|Delhi & London Bank - Delhi,a1902 advertisement|
The bank was operating in India at a time when the political situation was explosive in the wake of rampant racial discrimination in the army and poor treatment of the Indian rulers by the English company officials. The simmering hatred against the unjust East India Company at last reached the crescendo and a large-scale rebellion broke our first in Meerut Cantonment and later it spread to other parts of north India.

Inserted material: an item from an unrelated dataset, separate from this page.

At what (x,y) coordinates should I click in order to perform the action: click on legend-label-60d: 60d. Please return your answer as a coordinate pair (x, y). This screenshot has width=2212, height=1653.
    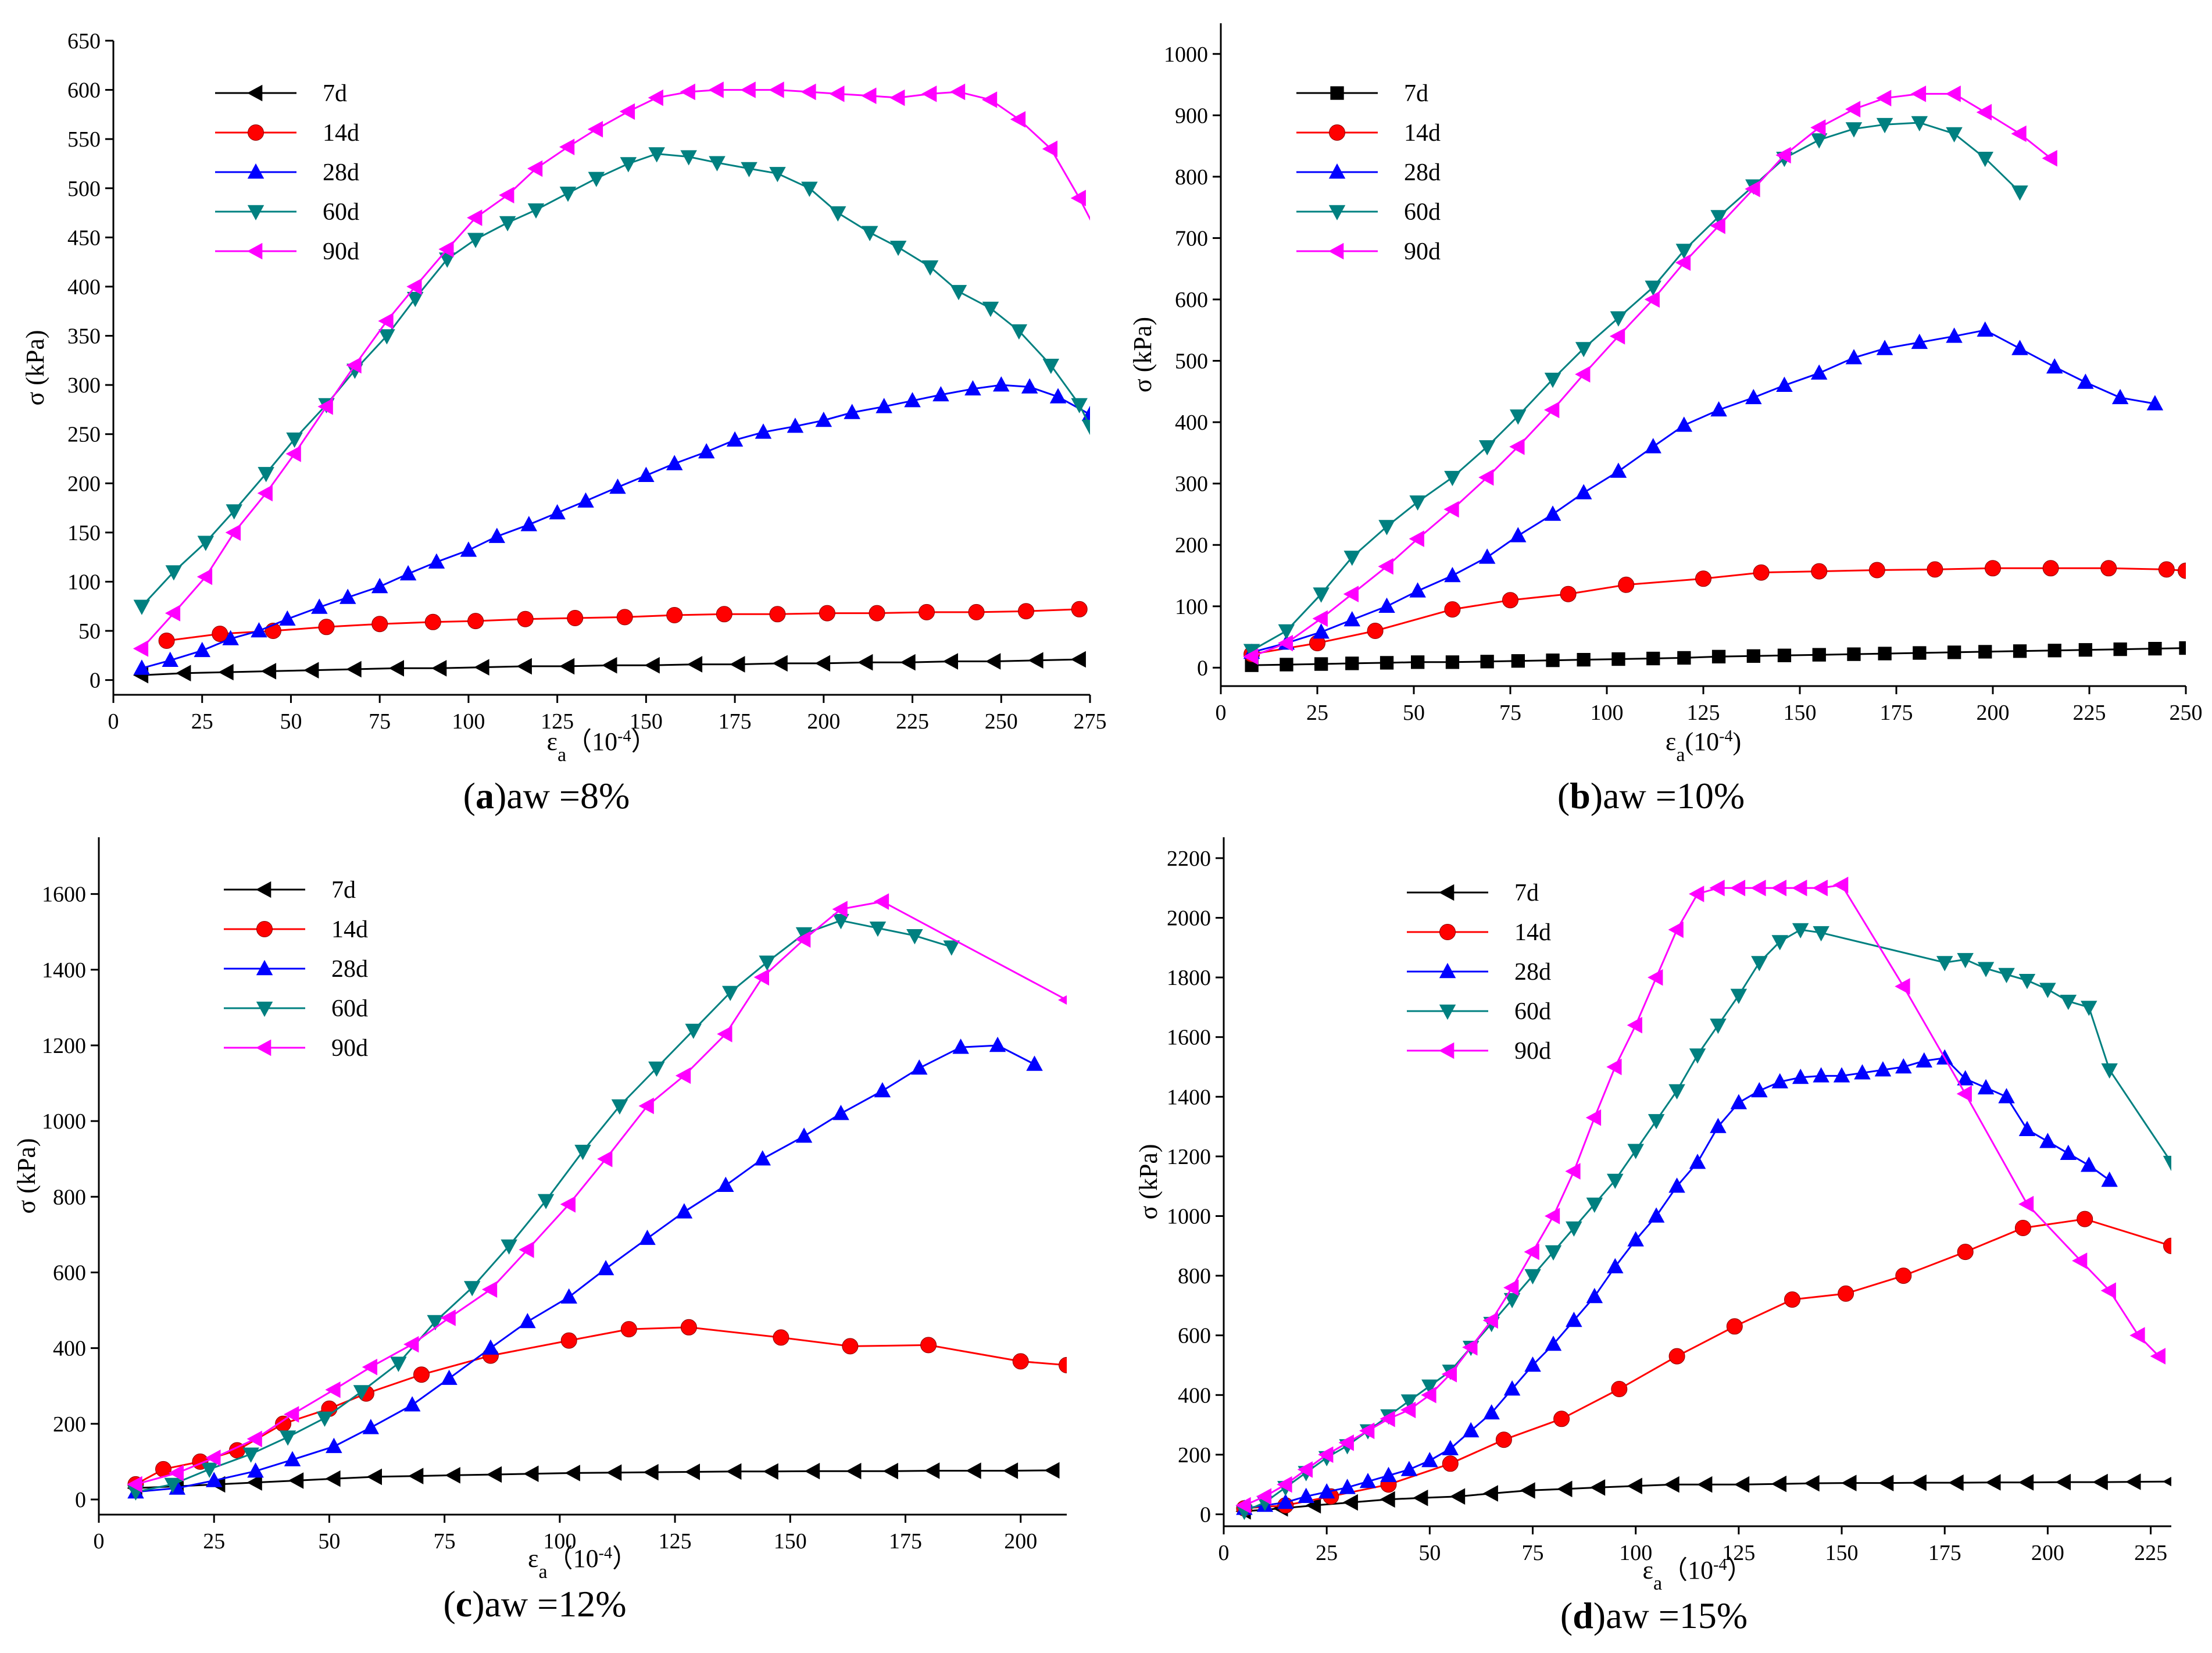
    Looking at the image, I should click on (1532, 1012).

The information on the plaque confirms the existence of this bank during the worst political crisis in India. The story goes: The then bank Manager George Beresford became a fighter and had to vainly draw swords against the rampaging mob of armed Sepoys and criminals on 11 May 1857 in the early days of the Indian Mutiny. Beresford, along with his wife, his Sub-Deputy Manager H Churcher and the Inspector of Post Offices at Jullunder, Mr Dalton made a desperate attempt to overcome the fury of the mob from atop the roof of an out-house but were, at last overcome by the mutineers. While Beresford was fighting with a sword against the mob, his wife Mrs. Beresford, it is believed, killed two of the assailants by running them through with a hog spear before she herself was killed. Pathetically, the other victims included three of the Beresford daughters; two other daughters were taken prisoner and later murdered. Thus manager Beresford of Delhi and London branch of old Delhi and his poor family fell a victim to the violent mob during the Sepoy Mutiny
The bank got separated in 1916 with many of the Indian branches and merged with Alliance Bank of Simla (established in 1874). As for the the London branch, it was bought by the Boulton Brothers. The bank was liquidated in 1924 following heavy financial loss.
From 1929, Imperial Bank of India operated from this building and later its successor the State Bank of India came into operation in 1955.